「長ぐつ湯」デザイン案【24.3.2】
・冷え込む日々が続く。雪は降っていないが、昨日までうっすらと積もっていたぶんが凍りついている。
・寒いけれど、天気は素晴らしい。朝ごはんを済ませた後、薪割り作業にかかる。ずっとほったらかしにしていた玉を薪割り機で割っていく。
・冬が終わるまでに、次の冬の支度を始める。海岸に流れ着く流木は乾燥したものが多いため割ってすぐに燃やせるが、新しく切り倒した木は少なくとも一夏乾燥させなくてはならない。暖かくなる前に薪小屋にたくさん薪を蓄えておかなくてはならない。
・割り切ってしまった後、隣のレイチェルと散歩に出かける。エレーナをベビーカーに乗せ、サルサとタスの二匹の犬は勝手に歩かせる。タモの家を覗いた後、風の吹き付けるビーチを歩く。散歩の間、レイチェルのこれまでを聞かせてもらう。

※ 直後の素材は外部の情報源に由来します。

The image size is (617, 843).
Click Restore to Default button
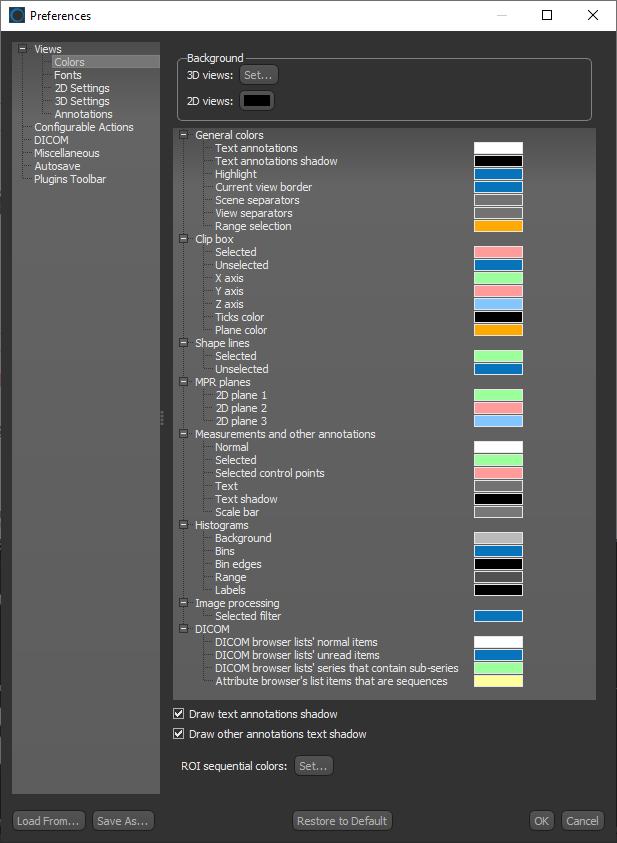click(342, 821)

・「看護学校を終えて、ユーコンで数年働いていたの。そこでの辺境地的な生活がとても心地よかった。私もバンクーバー島育ちだし、ハイダグワイに惹きつけられたのも必然的なものね」
レイチェルは24歳のとき、ハイダグワイに看護師としてやってきた。それから10年。ルークという島育ちのパートナーに出会い、僕の家の裏の敷地を買い、2年前には娘を授かった。
「キャンピングカーやおんぼろバスに寝泊まりしながら、ここで生き抜いてきた。なんでもしたよ。ときどき島を離れて都市を訪れることもあるけど、帰ってきた時には毎回『こんな場所に帰る場所があるなんて、なんて幸運なの!』って思うの」
・偶然フェイスブックでメッセージをくれたタロンの家に住まわせてもらうことになり、自分の住処となったトウ・ヒルのコミュニティ。ハイダグワイでも最も隔絶されたエリアだが、すぐ裏を流れる川、なんの人工物も見えないビーチがあり、そして素晴らしい仲間たちが住んでいる。
「このコミュニティがとても心地よいの。お互い助け合ったり、食事をともにしたり、ただただ同じ時間を過ごしたり。住む場所は選べても、近所に住んでいる人は選べないのだから、心和むネイバーたちがいるのもラッキーなことね」僕も同意する。
・ベビーカーでぐっすり眠りついたエレーナを起こさないようにゆっくりとトレイルを進み、家に戻る。キャビンではタロンがビーフシチューとチーズバゲットのランチを作っていた。タモの家でお手伝いをしていた5人の友人も一緒に食事をとる。太陽の差し込む河辺に向かって大きく開く窓があるキャビンはとても明るく、暖かい。
・食事後、すこし薪仕事をし、昼寝をする。野良仕事をする土日の午後の昼寝は本当に心地よい。
・6時前に起きる。夕食はタモの家でタコスを食べようと話していた。差し入れのビールを抱えて隣に向かう。
・タモの家には妹のミドリ、彼の同居人のローラ、銭湯大工のクリス、スキディゲートから遊びに来ているヘールとスペンサーもいる。コーンフラワーを練ったお手製トルティーヤにカラフルな具材を挟んでいただく。
・銭湯プロジェクトがもっぱらの話題である。タモもミドリも母親が日本人で何度も日本を訪れており、ローラもなぜか日本事情に詳しい。「どんな名前をつけるのがいいだろう?」と小一時間話し合う。
・案として出たのは「焼杉湯(杉を焼いてウッドデッキをつくるから)」「長ぐつ湯(ハイダグワイ生活に欠かせないアイテム)」「ちょうん湯(裏を流れるチョウン・リバーにならって)」。みんなのお気に入りは長ぐつだったが、タモは微妙そう。
・「銭湯の使い方案内板はぜったいに漫画形式にしたいの!」ローラは興奮気味に語る。彼女が以前乗っていた三菱デリカの説明書にたくさん漫画が載っていたらしく、その写真を見せてもらった。たしかに、日本の標識なり案内なりには必ずと言っていいほどイラストが描かれている。お国柄なのだろうか。
・タモとローラ主導の銭湯プロジェクトはなかなかシリアスなもの。今後畳が3枚と中古の自動販売機も届くのだとか。日本の銭湯の自販機には何が入ってるのと聞かれ、「乳製品とポカリ」と答えるととても笑われる。たしかに温泉や銭湯以外の自販機で牛乳を見たことってないな。
・何はともあれ、自分の文化について語るということはいつも新鮮だ。銭湯プロジェクトもいいものになりそう。僕も手が空いている限り手伝おう。